Angiogenesis is a defining feature of a pre-metastatic niche and is essential for primary colorectal cancer (CRC) tumor metastasis. Epithelial-mesenchymal transition (EMT) also serves as a critical driver of CRC tumor metastatic progression. Here, we hypothesized that exosomes from CRC cells promoted liver metastasis by remodeling tumor microenvironment. To verify this hypothesis, exosomes from CRC cells were isolated and identified, and the effects of these exosomes on human umbilical vein endothelial cells (HUVECs) were investigated. Exosomes from CRC cells promoted vascularization, permeability and migration of HUVECs.

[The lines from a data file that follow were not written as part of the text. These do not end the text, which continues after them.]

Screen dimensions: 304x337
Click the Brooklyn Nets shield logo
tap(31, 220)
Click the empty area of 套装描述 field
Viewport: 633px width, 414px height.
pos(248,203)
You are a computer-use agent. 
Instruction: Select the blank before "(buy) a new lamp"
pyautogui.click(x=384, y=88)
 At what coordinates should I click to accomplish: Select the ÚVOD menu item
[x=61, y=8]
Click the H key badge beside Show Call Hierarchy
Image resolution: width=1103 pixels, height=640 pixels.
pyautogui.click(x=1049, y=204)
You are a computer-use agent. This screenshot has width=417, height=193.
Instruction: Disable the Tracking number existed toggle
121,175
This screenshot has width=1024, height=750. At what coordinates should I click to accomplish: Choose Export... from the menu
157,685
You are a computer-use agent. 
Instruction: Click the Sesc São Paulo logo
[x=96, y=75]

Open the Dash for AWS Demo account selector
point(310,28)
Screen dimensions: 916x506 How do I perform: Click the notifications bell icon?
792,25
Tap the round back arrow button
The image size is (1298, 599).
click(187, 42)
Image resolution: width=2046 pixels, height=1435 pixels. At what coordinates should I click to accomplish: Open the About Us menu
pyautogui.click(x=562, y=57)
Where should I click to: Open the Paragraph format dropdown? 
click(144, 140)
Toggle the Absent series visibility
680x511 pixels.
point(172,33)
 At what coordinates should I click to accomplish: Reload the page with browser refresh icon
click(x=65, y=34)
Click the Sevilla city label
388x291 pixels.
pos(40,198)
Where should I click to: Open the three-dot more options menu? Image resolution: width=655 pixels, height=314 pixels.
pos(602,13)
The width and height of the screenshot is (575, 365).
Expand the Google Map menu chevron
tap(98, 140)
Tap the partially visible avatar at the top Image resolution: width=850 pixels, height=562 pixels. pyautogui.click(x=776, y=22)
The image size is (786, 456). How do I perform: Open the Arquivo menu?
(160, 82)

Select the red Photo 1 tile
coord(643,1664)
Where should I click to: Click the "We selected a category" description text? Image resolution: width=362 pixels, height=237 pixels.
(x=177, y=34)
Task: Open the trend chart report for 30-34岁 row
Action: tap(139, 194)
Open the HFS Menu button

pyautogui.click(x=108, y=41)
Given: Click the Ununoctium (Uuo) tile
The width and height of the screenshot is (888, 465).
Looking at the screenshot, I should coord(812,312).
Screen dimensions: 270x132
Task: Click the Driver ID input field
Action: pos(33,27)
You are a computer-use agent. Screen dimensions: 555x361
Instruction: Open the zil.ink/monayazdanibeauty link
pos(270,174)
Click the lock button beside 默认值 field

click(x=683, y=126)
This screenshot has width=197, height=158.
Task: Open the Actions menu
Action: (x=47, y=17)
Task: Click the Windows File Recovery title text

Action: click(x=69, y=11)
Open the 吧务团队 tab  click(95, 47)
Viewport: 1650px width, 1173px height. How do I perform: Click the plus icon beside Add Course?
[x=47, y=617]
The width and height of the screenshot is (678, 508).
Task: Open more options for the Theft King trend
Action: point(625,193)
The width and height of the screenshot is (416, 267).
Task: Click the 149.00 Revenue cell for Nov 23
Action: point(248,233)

Mechanistically, exosomes derived from CRC cells delivered Fibrinogen gamma (FGG) to exert their effects on HUVECs. Furthermore, FGG downregulated the levels of VE-cadherin and E-cadherin in CRC cells, while upregulating N-cadherin and vimentin levels, thereby enhancing endothelial permeability and promoting EMT. In vivo experiments demonstrated that FGG downregulated VE-cadherin in CRC tissues and upregulated CD31 in liver tissues, ultimately leading to an increased number of metastatic liver nodules in a mouse model of CRC liver metastasis. In conclusion, FGG facilitates CRC liver metastasis by regulating key angiogenic, adhesion and mesenchymal markers via exosome-mediated mechanisms, resulting enhanced angiogenesis, vascular permeability, and EMT induction. These findings offer new insights into the mechanisms and treatment strategies of CRC liver metastasis.